Just got back from a late lunch and a coffee. There's a cafe called Little Spot a block away. They have free wireless and that's about all you can say for it; it's extremely sleepy, run by a lanky, long-faced Arab guy in the afternoons. I go over there with my laptop when I need to get on the internet, since I usually can't get a connection at my office.

I was over there just now and a fetching lass in her mid-20s came in and politely asked if there was wi-fi there. I said yes, and it's free. I worked for another 15 minutes while she pulled out her own laptop and had coffee. When I was finished, as I was standing up and closing my laptop, I turned and asked the girl if she was visiting the area. No, she smiled, she had just signed a lease nearby. I introduced myself and she said her name was K. I only mention it because it's been about 5 years since I last met a stranger in a cafe, and a lovely young lady at that. She had a dancer's ponytail and was working some Capri-cut jeans.

I emailed V. and asked her if she would introduce me to the kink.com people. Of course there's nothing stopping me from simply contacting them myself; they're a public business, not a movie star.

OK, back to work. Let's think about Hap, my protagonist -- he's the only character I don't have much of a clear idea of. I don't even know what his job is -- and that's very important to my conception of a main character.

Again, some brainstorming mixed with what I have already established about him:
  • He was on the creative writing magazine in college. This suggests he has, at least, some notion of being a writer or creative person.
  • He "has enough" and "is a happy man." He's satisfied in life.
  • Therefore, he must have a problem that threatens him and his happy life. It must relate to a temptation that challenges who he really is.
  • At some point, perhaps during college, "Don wasn't very aware of Hap until he wanted something from Hap. Then he cynically tried to flatter and manipulate his way, and the extent to which he succeeded makes Hap ashamed even today, though Don doesn't even remember it."
  • Denny dated the same girls, often stealing them from Hap. So they knew each other well.
  • After college, Hap does a little freelance writing for the same alt.weekly that Shaun sells ads for.
  • Right after college, Shaun dated someone whom Hap had also dated.
  • The freelance writing thing doesn't go so well, so Hap gets a job working for a large tech company similar to Sybase or Sun (we'll call it BlueSky). He sort of works in product marketing on white papers and collateral.
  • At some point he falls in with a hippie-nerd like crowd, and they take him to M.'s parties.
  • The M. parties period takes place 1996-1999. Seth is also there, and Denny a little bit.
  • Hap meets Bart at one of these parties.
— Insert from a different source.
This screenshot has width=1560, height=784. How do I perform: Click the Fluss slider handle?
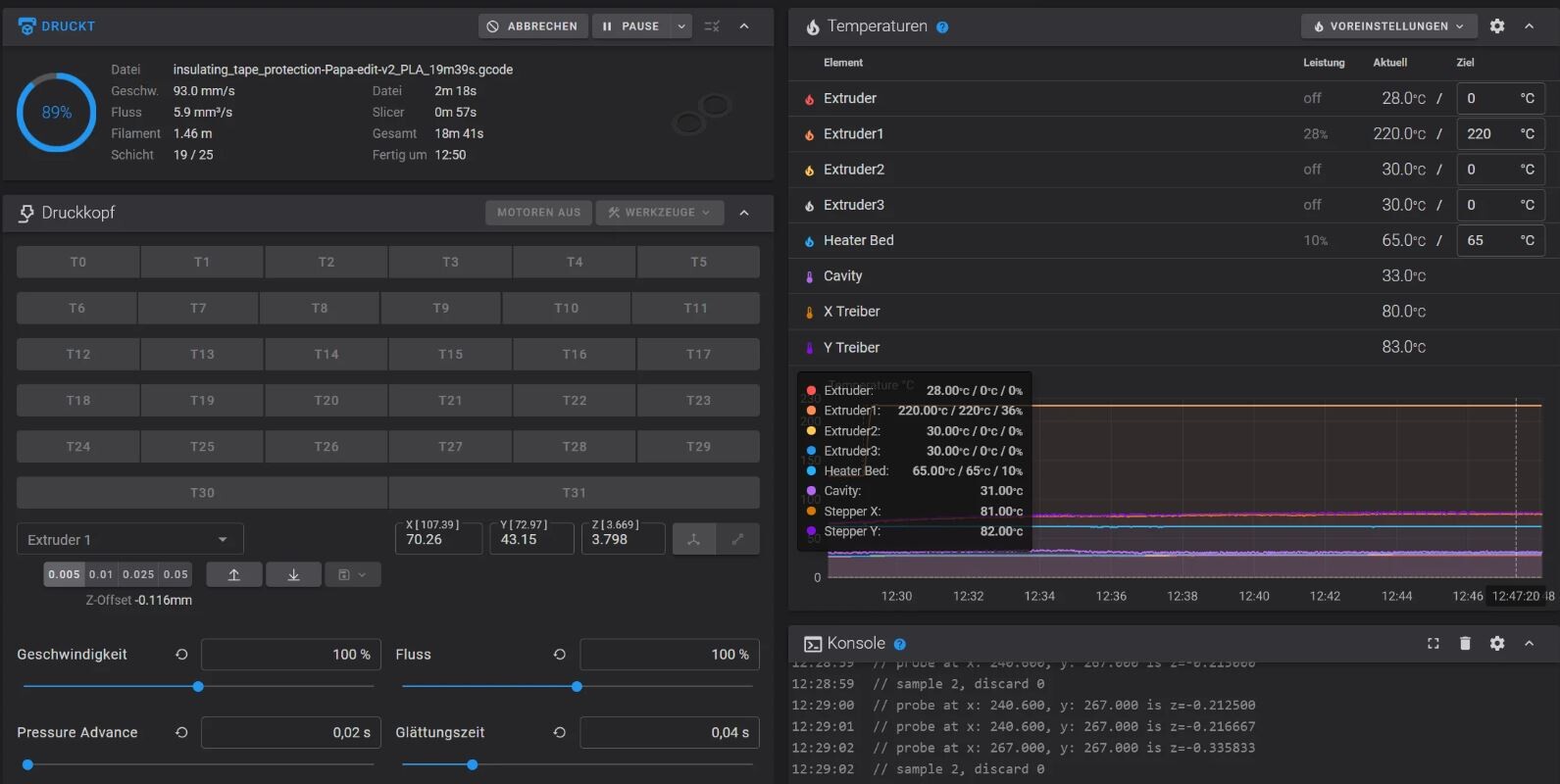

Later, Hap approached Bart for a job at Moment (even though he already knows Don).
  • Denny betrays his friendship in the usual addict ways.
  • Hap manages to miss both the highs and the lows of the dotcom bubble. He works for BlueSky all the way from 1995 to 2003 and then is laid off.
  • Meanwhile, he runs into a woman he had been flirting with at a party, and she has someone else with her. This someone else, Kara, he marries in 1999.
  • He buys a house in the Mission District, thereby becoming a symbol of what Shaun soon begins fomenting against.
  • Hap's marriage to Kara is marked by his infidelities. He is not a fantastic womanizer but this is the Bay Area and women are more available. Eventually Kara can't take it any more and leaves him after four years, in 2003. So he gets divorced and laid off in 2003.
  • He sells his half of the house to Kara and now lives in J.C.'s little flat in Bernal Heights.
  • Things are kind of tight in 2003 and 2004, but toward the end of 2004 he gets another job very similar to his last one.
  • His contentment comes from being single and having the freedom to bring girls home and not get tied down again. He isn't ambitious, he makes a good salary, he has a good apartment; he doesn't want to buy a house or have kids, he doesn't want to work 70 hours a week at a startup.
  • However, just before the book opens, he finds out that the house where his apartment is has been sold. There's no way he will be able to afford another place in San Francisco without a large down payment and twice as much rent as he was paying. Therefore, the temptation to take a job with Dreedle is strong.
  • Remember: he doesn't like threats to his autonomy.
Well, that's all very good. Evidently it's easier than I thought for me to construct backstories for characters. With previous books I had generally had difficulty, but not so much here.

There might, however, be a whole level of emotional characterization I'm missing which I won't discover until later.

I have created a huge chart on the wall with a timeline -- a row for each year from 1992 to 2007, and columns for each character. It done with colorful post-its that tell what characters were doing, how they interacted, and so on.

Things I'm still missing:
  • I describe an interaction between Don and Hap during or right after college, during which "Don cynically tried to manipulate Hap," but I don't really have a handle on it. I don't know what happened. I need to come up with that.
  • I need to come up with more temptations other than those offered by Don's business. That is merely the most obvious.
  • I need to know more about what Denny is doing as the book opens.